### WORK INSTRUCTIONS
Could you repeat, word for word, the line with "Given: Tick the checkbox before Температура" and every line after it in the records below, leaving out any pictures?

[Source data]
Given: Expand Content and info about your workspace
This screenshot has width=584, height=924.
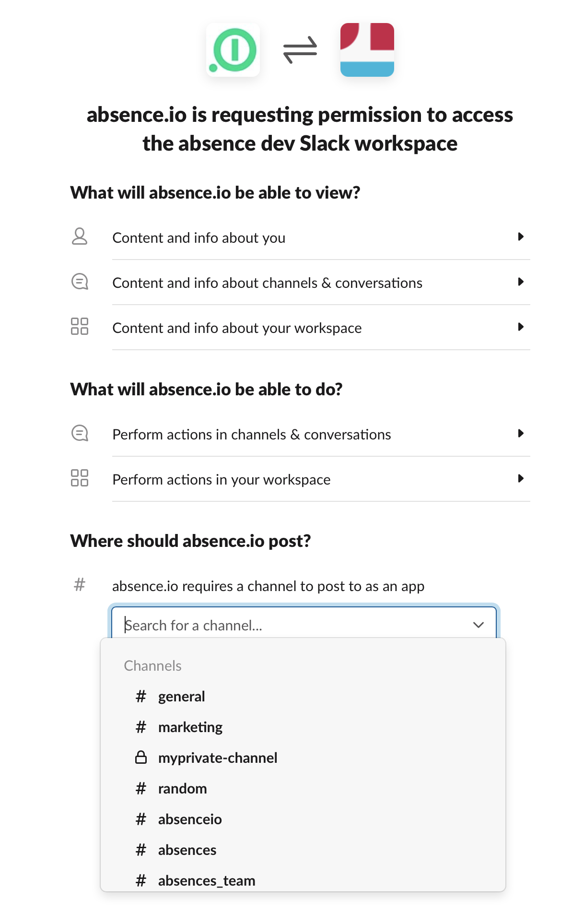Looking at the screenshot, I should coord(520,327).

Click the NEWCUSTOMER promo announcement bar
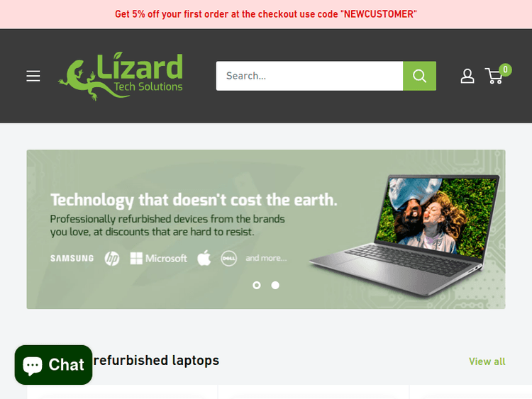point(266,14)
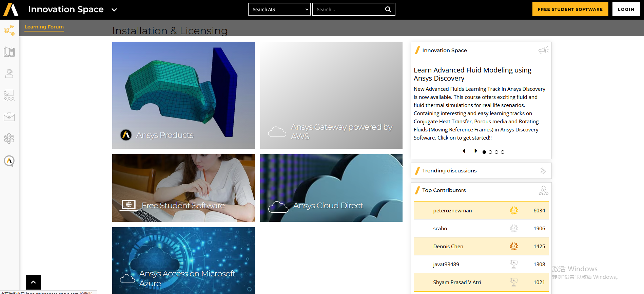Click the FREE STUDENT SOFTWARE button

tap(570, 9)
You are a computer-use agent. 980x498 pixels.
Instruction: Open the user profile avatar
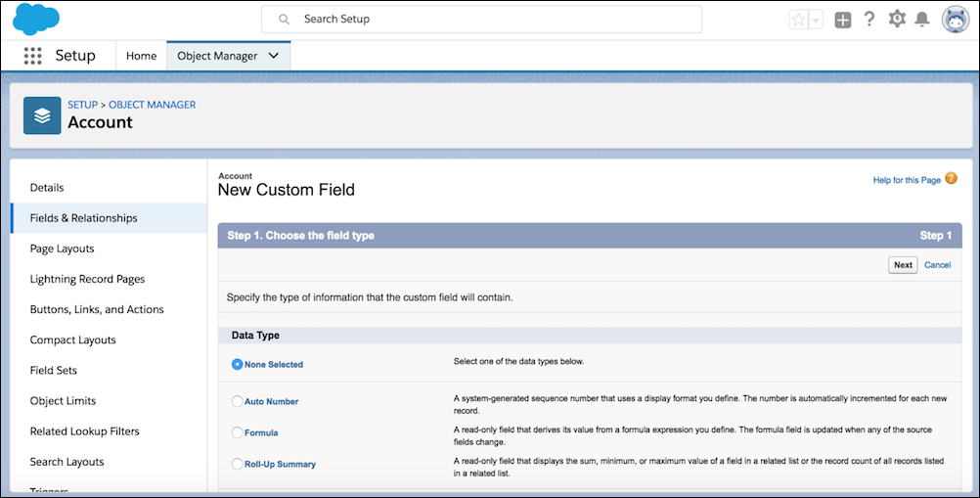coord(955,20)

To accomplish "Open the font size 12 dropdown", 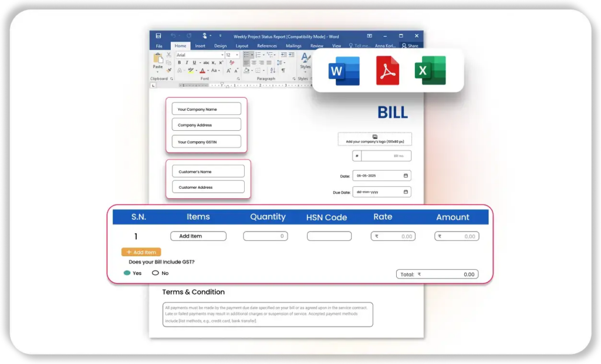I will (x=237, y=55).
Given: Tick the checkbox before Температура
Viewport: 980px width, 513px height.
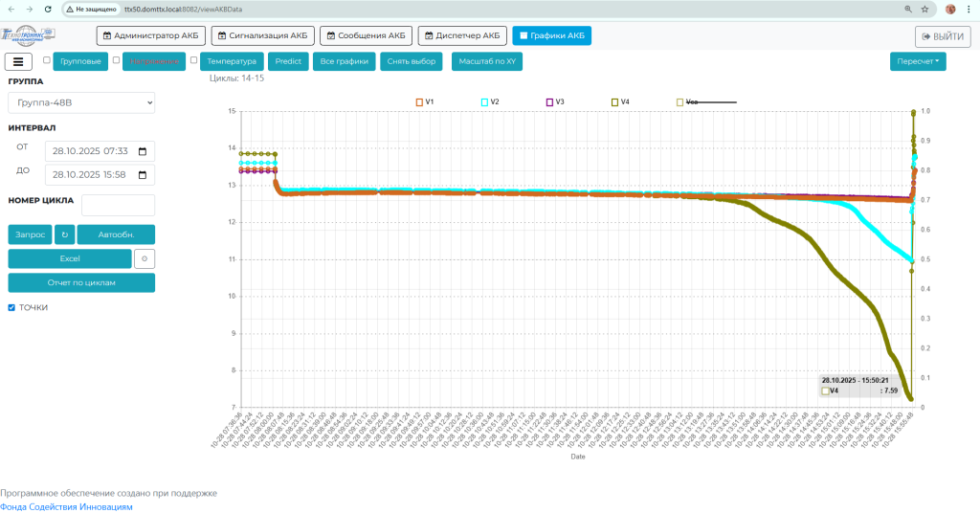Looking at the screenshot, I should pyautogui.click(x=193, y=60).
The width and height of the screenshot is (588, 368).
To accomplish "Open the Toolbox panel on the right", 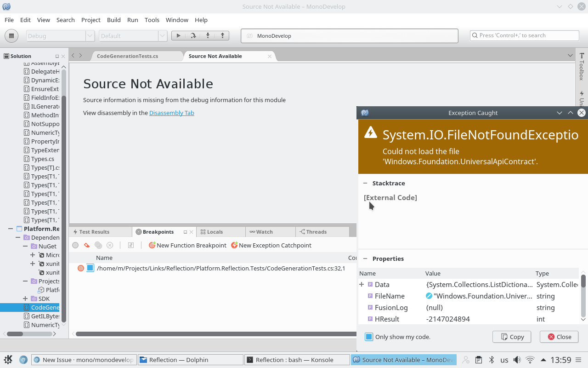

### ANSWER TO THE PROBLEM
Given: Tick the checkbox before Температура
Viewport: 980px width, 513px height.
Looking at the screenshot, I should pyautogui.click(x=193, y=60).
The width and height of the screenshot is (588, 368).
To accomplish "Open the Toolbox panel on the right", 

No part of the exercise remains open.